══ TEXTE PROPOSÉ ══
La protection des données à caractère personnel et l’IA

La CNIL, comme à l’époque du RGPD, se positionne en première ligne pour garantir “une IA innovante et respectueuse de la vie privée”. Le 11 octobre 2023, l’autorité française publie 7 fiches pratiques pour “apporter de la sécurité juridique aux acteurs de l’intelligence artificielle” en affirmant que le RGPD “offre un cadre innovant et protecteur pour l’IA”.

Grâce à son service dédié à l’IA mis en place en janvier 2023, le grand public se verra fournir par la CNIL ce que l’on appelle du droit souple (par opposition au droit dur comme le règlement en question). On entend par là tout ce qui relève des recommandations, des lignes directrices, des guides (n’ayant pas, cependant, de portée normative, et donc contraignante).
═══
══ LIGNES DE DONNÉES ══
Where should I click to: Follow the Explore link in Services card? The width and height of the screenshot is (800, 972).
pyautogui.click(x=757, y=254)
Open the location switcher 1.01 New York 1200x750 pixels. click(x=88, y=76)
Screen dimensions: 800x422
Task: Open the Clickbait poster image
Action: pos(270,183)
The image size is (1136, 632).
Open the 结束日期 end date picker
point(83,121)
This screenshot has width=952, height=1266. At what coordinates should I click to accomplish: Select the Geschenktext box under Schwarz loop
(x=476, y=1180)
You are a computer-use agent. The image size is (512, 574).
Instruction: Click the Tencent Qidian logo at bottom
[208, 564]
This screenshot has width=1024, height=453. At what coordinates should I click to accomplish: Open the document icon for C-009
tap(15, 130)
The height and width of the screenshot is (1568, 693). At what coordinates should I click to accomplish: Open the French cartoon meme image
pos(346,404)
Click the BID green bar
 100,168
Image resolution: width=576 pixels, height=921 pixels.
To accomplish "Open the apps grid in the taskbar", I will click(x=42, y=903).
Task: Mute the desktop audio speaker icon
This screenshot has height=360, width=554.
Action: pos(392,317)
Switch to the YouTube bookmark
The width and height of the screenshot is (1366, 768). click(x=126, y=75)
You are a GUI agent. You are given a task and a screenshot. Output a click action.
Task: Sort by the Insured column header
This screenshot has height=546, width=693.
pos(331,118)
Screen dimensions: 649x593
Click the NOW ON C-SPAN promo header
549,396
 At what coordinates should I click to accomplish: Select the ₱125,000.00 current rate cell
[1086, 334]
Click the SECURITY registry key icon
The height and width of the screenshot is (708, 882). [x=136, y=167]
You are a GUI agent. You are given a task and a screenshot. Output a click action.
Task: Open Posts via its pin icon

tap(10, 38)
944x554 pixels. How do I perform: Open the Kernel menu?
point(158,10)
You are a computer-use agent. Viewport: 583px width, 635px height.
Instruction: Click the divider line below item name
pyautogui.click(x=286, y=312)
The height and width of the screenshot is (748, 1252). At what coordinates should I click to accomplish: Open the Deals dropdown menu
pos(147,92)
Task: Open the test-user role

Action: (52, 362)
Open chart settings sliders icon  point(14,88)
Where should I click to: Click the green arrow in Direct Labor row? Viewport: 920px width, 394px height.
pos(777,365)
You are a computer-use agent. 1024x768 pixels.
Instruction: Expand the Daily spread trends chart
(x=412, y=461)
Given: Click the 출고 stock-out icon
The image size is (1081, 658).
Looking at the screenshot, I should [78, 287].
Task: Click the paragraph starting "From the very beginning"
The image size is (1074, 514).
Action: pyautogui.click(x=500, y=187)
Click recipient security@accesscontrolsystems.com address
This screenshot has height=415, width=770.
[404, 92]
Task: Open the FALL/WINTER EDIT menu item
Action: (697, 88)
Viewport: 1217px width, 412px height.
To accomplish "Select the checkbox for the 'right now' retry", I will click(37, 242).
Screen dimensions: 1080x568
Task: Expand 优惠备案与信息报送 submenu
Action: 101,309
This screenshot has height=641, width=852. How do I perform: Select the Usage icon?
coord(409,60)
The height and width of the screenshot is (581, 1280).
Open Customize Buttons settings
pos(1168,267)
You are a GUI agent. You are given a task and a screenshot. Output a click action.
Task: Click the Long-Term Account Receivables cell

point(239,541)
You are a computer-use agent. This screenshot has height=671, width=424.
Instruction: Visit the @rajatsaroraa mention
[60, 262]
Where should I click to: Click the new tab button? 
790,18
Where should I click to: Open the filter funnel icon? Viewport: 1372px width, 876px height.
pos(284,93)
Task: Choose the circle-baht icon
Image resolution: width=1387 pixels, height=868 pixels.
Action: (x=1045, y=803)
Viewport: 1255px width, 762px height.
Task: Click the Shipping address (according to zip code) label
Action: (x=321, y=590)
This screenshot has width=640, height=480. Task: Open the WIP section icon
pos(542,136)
═══
**TRAVAIL DEMANDÉ**
a: Réécrivez le texte proposé en partant de « Grâce à son » et en allant jusqu'à « et donc contraignante). ». Remplacez « droit souple » par « droit non contraignant ».
b: Répondez à ces questions à l'aide du texte proposé :
(i) Quel jour la CNIL a-t-elle publié ses 7 fiches pratiques ?
(ii) Depuis quand la CNIL dispose-t-elle d'un service dédié à l'IA ?

**CORRIGÉ**
a:
Grâce à son service dédié à l’IA mis en place en janvier 2023, le grand public se verra fournir par la CNIL ce que l’on appelle du droit non contraignant (par opposition au droit dur comme le règlement en question). On entend par là tout ce qui relève des recommandations, des lignes directrices, des guides (n’ayant pas, cependant, de portée normative, et donc contraignante).

b:
(i) Le 11 octobre 2023.
(ii) Depuis janvier 2023.